Starting at the line that contains "The height and" and ending at the last line of the records, give those lines again, requests included. Multiply each coordinate in the answers by 2.5 and round to whole numbers, with halves rounded up, and leave the pictures out.
......
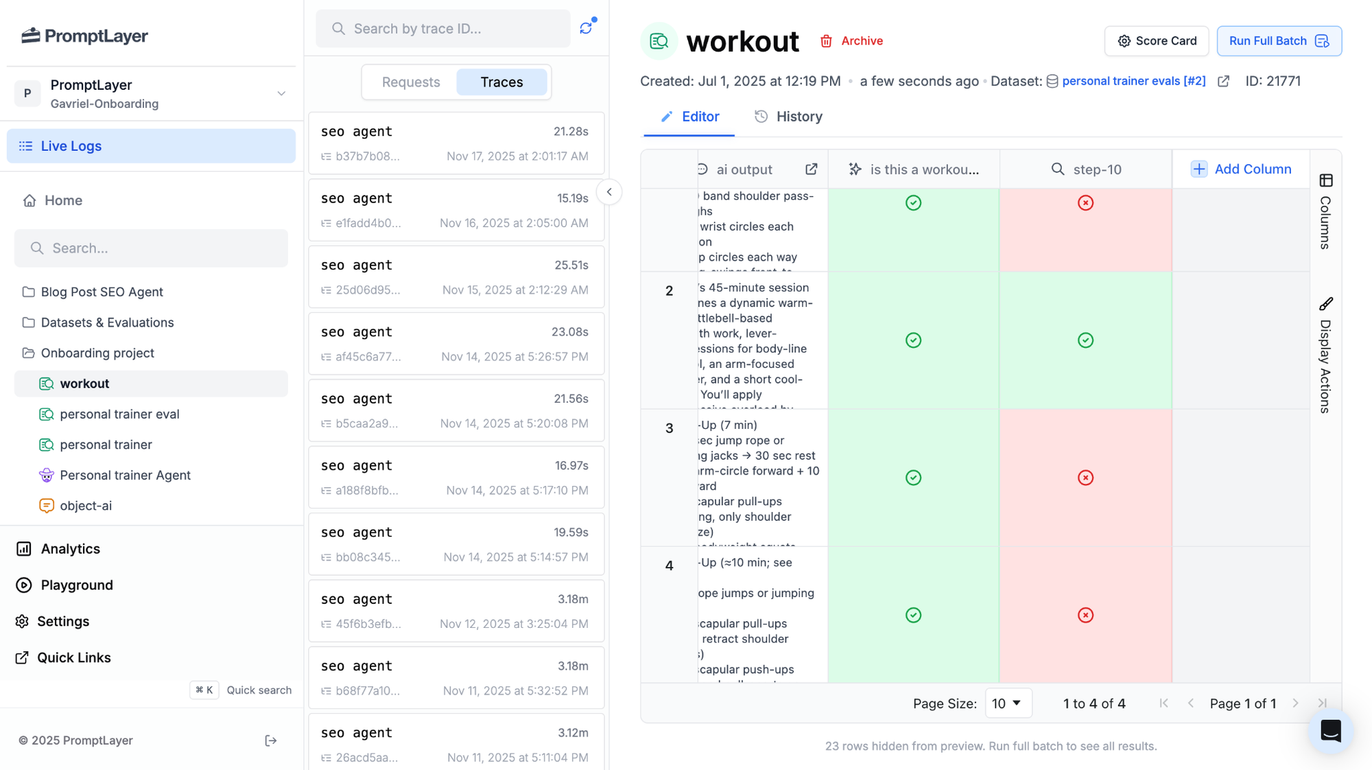Click row 2 step-10 pass checkmark
This screenshot has width=1372, height=770.
1085,340
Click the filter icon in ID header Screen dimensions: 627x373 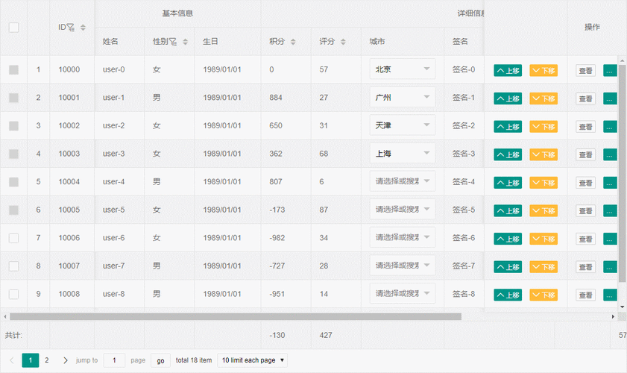(x=71, y=28)
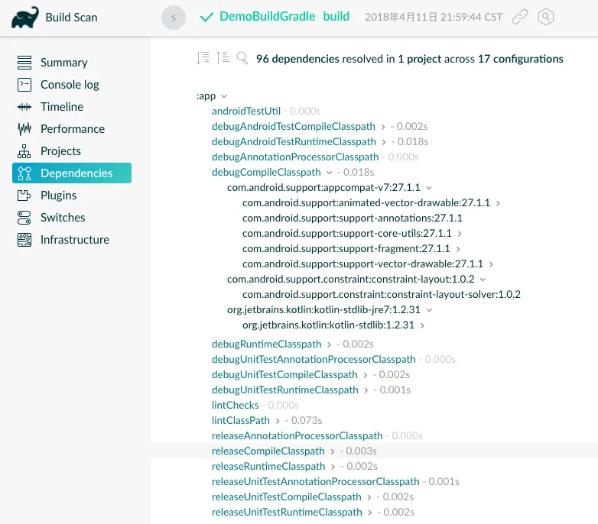Click the user avatar circle
The width and height of the screenshot is (598, 524).
[x=174, y=17]
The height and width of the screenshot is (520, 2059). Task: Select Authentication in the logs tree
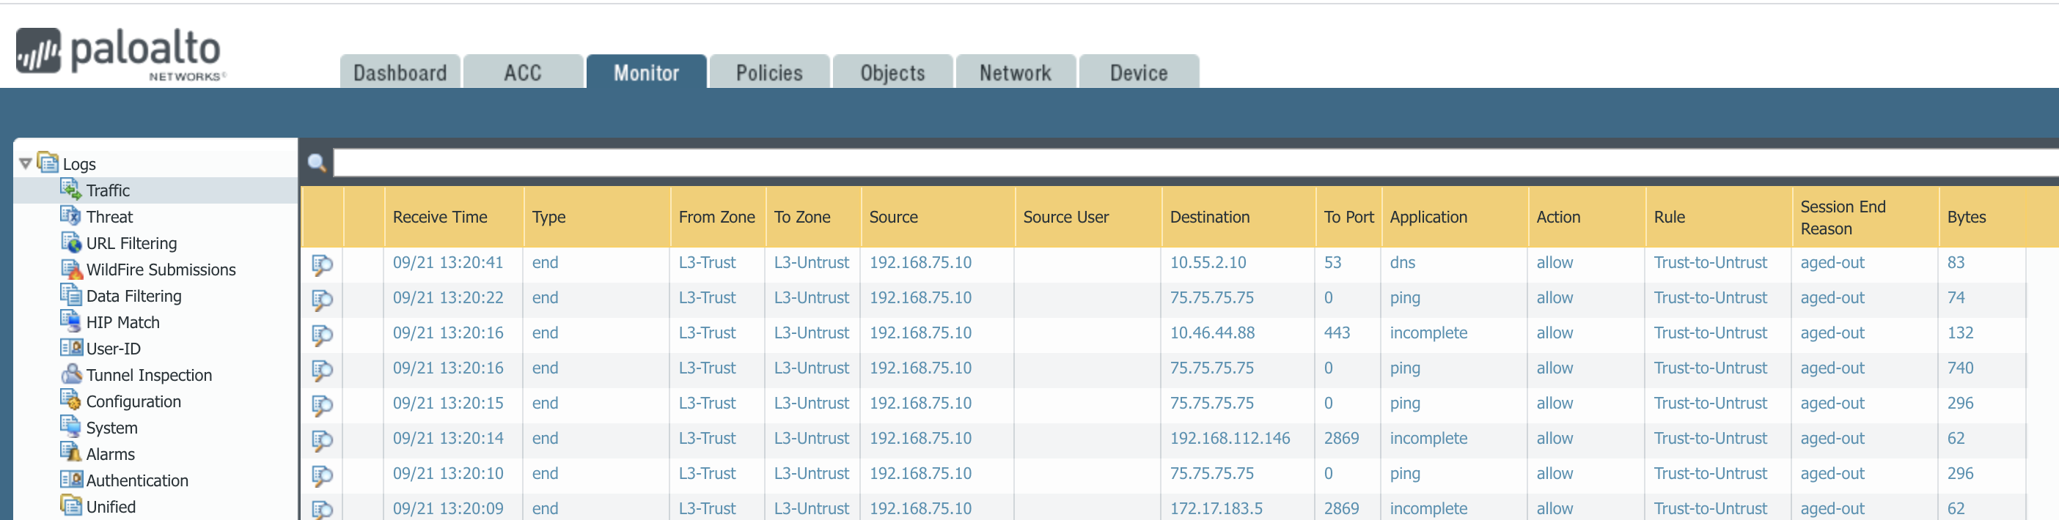pos(137,481)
......
[Solution for this problem]
The height and width of the screenshot is (520, 2059). Task: Select Authentication in the logs tree
pos(343,1203)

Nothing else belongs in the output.